I remain open-minded until such data proves God does not exist for certain. Though, to be quite frank, the existence of God seems to have no basis except as a comforting idea to only Homo sapiens on this planet. But to say 100% that God does not exist is just another theory that cannot be proven unless one looks in all of space-time, in all of existence. To do that would require being more God-like than human. Belief that God DEFINITELY does not exist is a belief since there is no empirical evidence that a supernatural being definitely does NOT exist and therefore this is a belief with no basis. This is similar to theists in their proclamation that God definitely exists. Where is their data?

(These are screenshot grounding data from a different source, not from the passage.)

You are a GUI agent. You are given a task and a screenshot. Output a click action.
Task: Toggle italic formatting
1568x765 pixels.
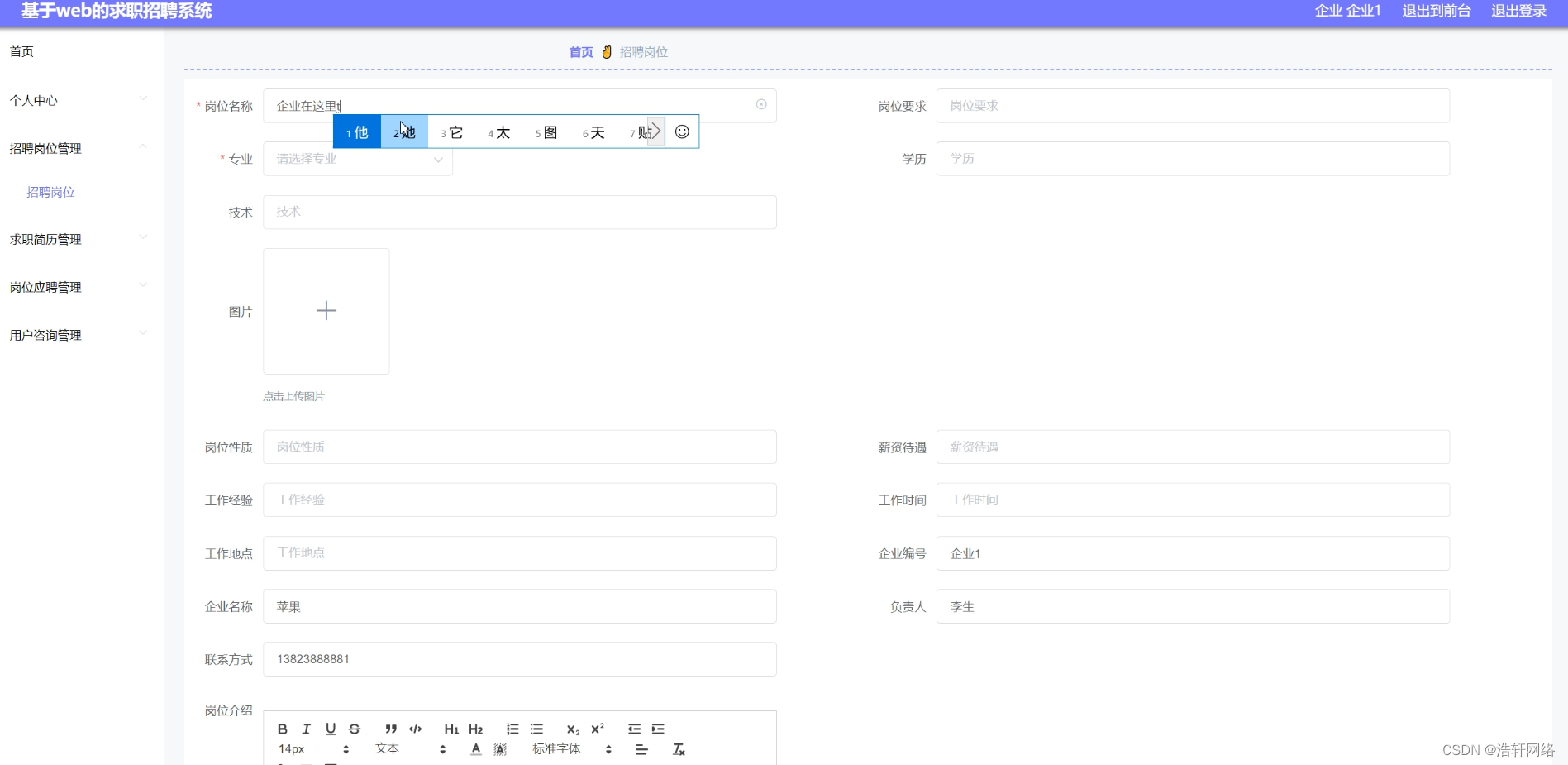coord(306,729)
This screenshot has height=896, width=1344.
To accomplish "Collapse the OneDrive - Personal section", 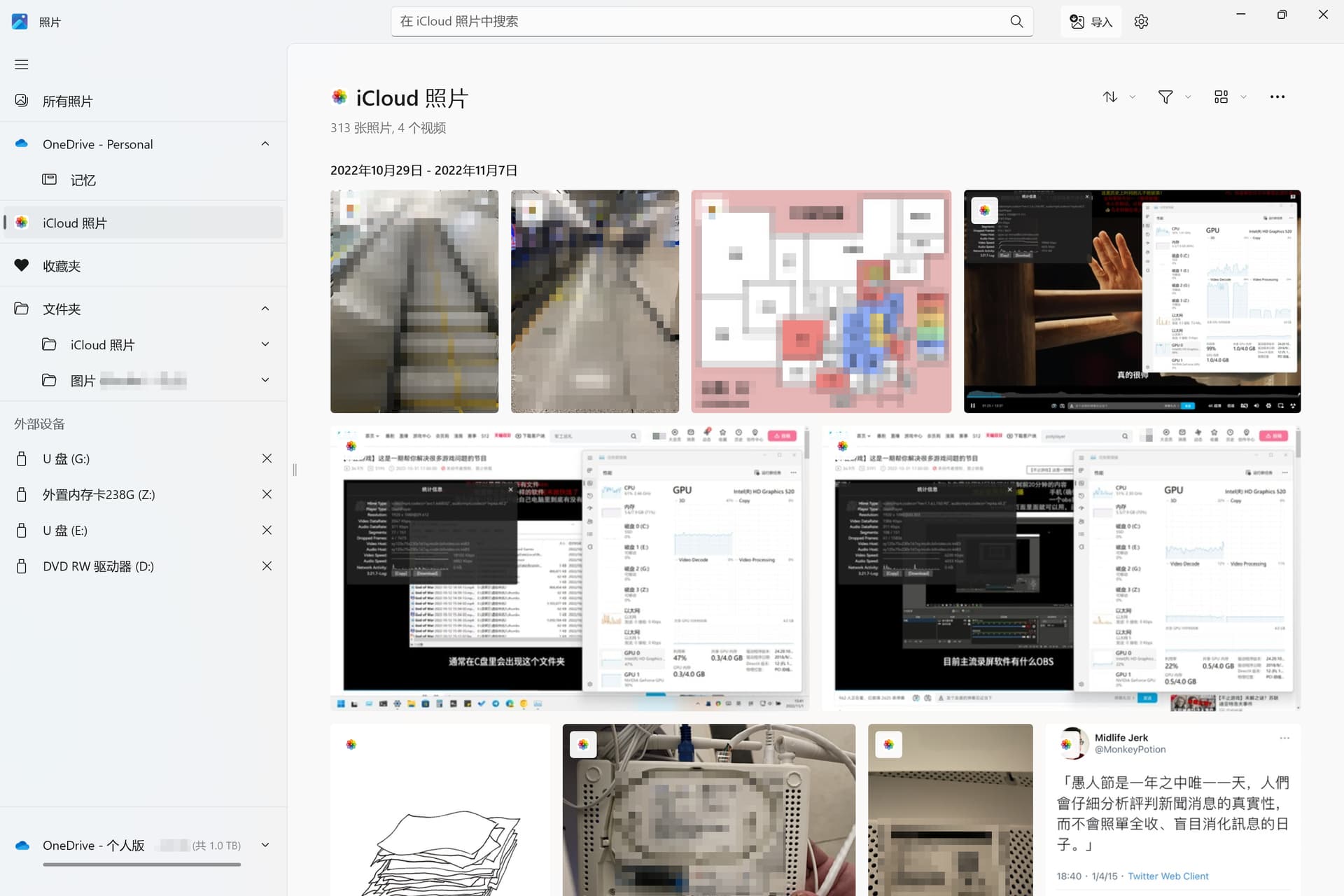I will (265, 144).
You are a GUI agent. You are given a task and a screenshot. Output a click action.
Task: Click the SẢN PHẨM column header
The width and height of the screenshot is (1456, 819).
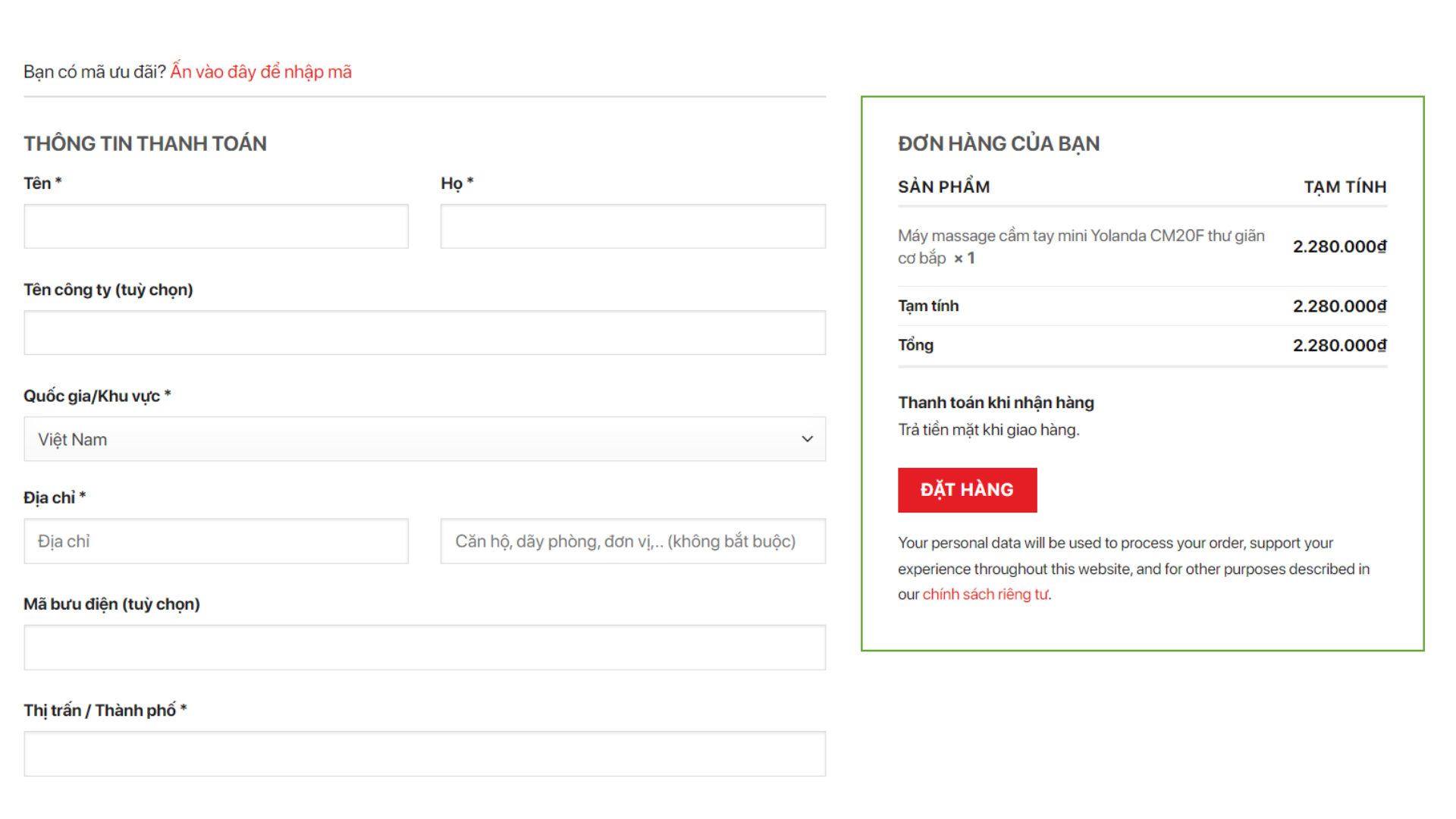(943, 187)
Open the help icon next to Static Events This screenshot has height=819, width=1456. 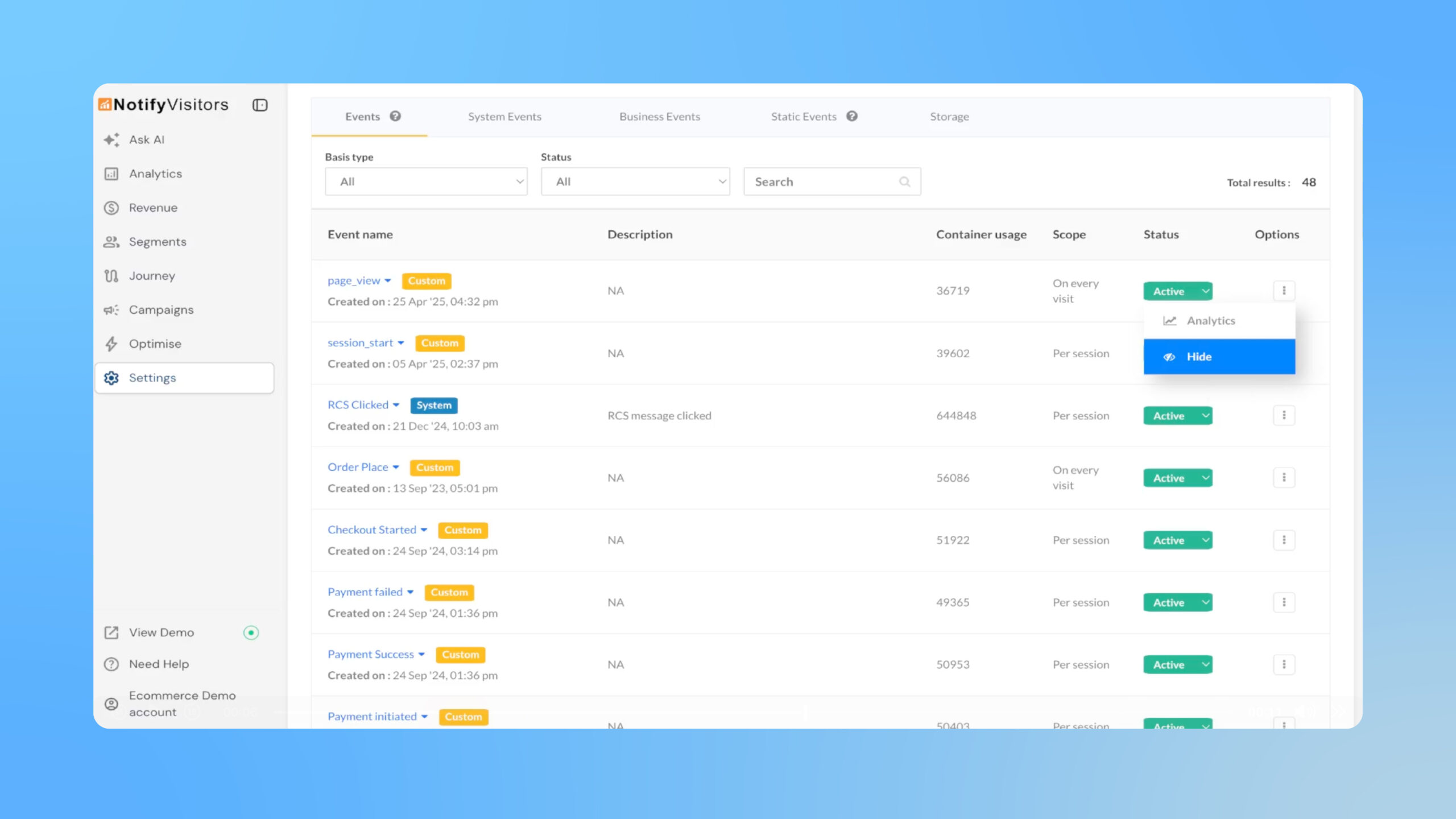point(852,116)
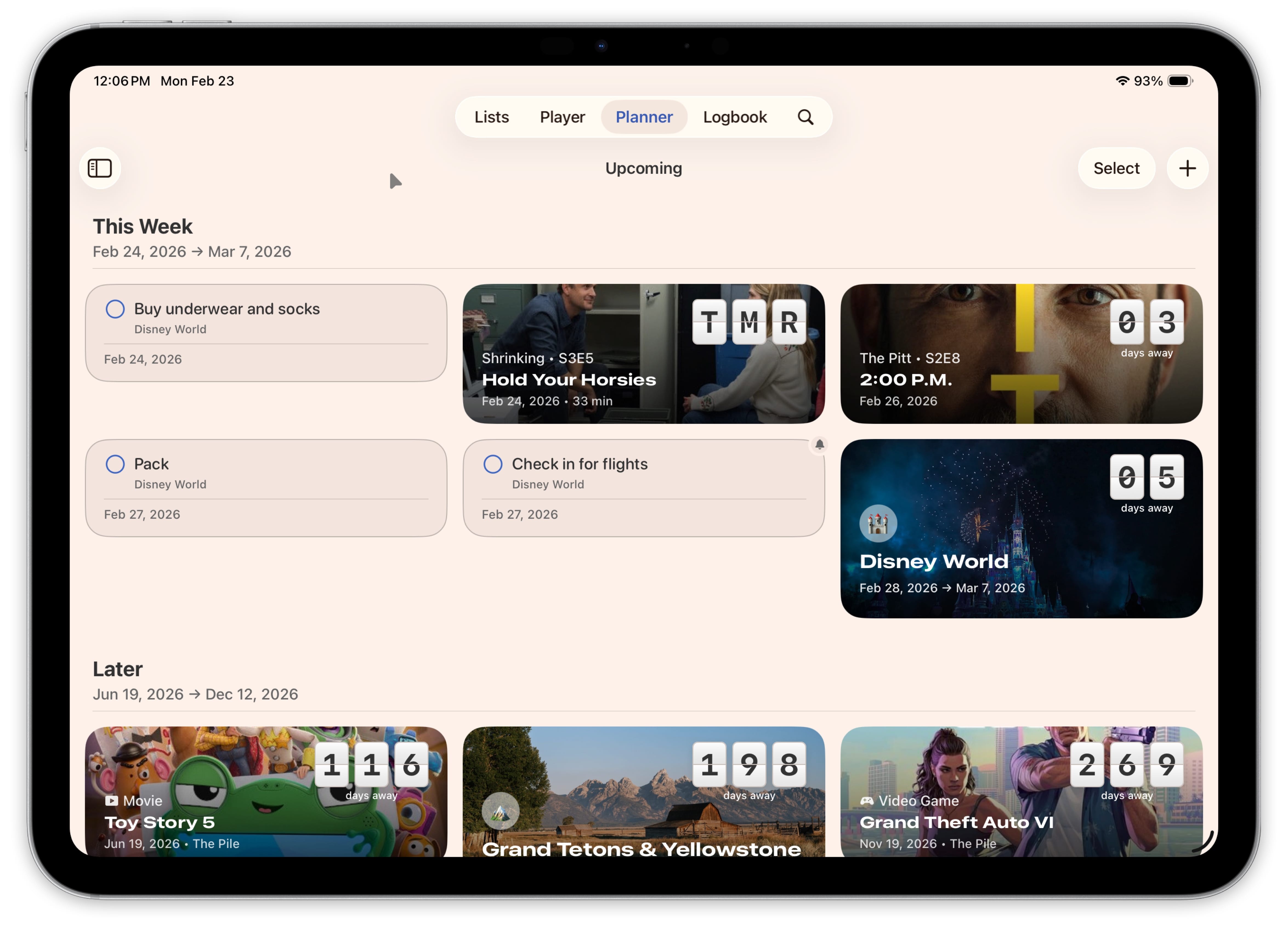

In the New Testament Hebrews chapter 11 verse 1 says “Now faith is the substance of things hoped for, the evidence of things not seen.” Belief that God does or does not exist requires faith since it is not built upon indisputable empirical evidence or data. Thus I remain an Agnostic-Atheist. “Agnostic atheists are atheistic because they do not hold a belief in the existence of any deity, and are agnostic because they claim that the existence of a demiurgic entity or entities is either unknowable in principle or currently unknown in fact.” As for the afterlife, I do not expect life after death but it would indeed be ‘frosting’ on the ‘cake of life’ if there was some eternal life (of sorts) after our deaths. But there is no evidence this is the case and it is unfortunately unlikely.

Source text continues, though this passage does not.